A line belongs in the answer if it contains "checkbox"; copy every such line from the entries below.

──────────────────────────────

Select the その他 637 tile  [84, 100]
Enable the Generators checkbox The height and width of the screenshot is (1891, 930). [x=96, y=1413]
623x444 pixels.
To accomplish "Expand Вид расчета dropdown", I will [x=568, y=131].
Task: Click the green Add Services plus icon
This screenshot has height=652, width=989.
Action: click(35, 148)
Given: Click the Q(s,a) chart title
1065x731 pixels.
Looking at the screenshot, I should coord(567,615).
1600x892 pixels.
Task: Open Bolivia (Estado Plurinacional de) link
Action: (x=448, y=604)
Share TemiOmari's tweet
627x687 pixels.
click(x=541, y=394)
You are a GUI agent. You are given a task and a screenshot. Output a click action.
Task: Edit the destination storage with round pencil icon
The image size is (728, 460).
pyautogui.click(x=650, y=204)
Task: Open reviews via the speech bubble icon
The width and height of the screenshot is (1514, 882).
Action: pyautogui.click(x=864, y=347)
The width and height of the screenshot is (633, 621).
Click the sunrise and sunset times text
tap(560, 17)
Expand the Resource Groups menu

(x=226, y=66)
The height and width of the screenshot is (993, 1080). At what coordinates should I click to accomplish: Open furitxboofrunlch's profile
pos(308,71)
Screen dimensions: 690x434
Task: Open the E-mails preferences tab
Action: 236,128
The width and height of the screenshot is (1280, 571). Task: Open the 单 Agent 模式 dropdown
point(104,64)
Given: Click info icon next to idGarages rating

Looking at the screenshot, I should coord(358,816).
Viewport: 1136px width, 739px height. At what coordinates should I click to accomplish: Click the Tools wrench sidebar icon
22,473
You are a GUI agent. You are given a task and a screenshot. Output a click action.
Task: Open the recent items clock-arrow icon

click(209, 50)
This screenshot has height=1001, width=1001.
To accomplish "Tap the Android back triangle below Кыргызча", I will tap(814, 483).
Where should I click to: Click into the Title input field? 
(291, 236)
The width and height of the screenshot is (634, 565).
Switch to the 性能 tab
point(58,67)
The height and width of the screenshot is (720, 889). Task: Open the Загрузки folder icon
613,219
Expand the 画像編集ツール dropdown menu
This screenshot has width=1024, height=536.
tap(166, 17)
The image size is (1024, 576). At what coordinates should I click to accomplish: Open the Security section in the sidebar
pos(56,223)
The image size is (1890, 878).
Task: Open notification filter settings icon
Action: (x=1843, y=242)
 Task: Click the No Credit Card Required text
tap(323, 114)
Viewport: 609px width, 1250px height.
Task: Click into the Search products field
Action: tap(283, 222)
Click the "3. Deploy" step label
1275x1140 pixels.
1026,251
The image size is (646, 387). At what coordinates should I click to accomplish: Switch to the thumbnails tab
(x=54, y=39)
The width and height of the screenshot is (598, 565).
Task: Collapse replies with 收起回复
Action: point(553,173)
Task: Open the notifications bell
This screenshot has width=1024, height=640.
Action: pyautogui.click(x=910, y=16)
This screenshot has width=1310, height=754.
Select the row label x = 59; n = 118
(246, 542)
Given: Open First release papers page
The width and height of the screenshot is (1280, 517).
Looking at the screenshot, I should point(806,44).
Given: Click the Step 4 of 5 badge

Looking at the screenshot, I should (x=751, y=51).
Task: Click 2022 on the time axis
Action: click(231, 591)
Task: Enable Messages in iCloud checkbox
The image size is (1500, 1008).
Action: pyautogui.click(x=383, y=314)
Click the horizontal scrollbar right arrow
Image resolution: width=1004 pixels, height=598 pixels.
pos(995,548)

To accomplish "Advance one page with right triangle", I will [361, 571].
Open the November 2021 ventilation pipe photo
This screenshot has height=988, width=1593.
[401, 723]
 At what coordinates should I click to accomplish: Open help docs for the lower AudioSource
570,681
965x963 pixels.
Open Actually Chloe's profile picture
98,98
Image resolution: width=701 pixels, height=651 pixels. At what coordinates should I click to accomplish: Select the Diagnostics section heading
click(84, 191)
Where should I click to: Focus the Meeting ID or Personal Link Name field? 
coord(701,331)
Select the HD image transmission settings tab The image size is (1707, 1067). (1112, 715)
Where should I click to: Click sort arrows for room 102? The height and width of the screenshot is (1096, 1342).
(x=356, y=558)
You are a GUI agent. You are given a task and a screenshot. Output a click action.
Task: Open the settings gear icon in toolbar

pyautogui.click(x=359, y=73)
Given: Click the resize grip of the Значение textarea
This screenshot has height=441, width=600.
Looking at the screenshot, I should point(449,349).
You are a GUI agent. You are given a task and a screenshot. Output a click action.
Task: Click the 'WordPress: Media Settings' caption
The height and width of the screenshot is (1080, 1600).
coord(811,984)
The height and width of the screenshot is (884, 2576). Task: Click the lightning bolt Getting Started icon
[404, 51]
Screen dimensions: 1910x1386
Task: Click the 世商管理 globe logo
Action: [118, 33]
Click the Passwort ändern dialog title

──────────────────────────────

(Completed exercise)
Enable the Generators checkbox The height and width of the screenshot is (1891, 930). [x=96, y=1413]
Task: Enable Messages in iCloud checkbox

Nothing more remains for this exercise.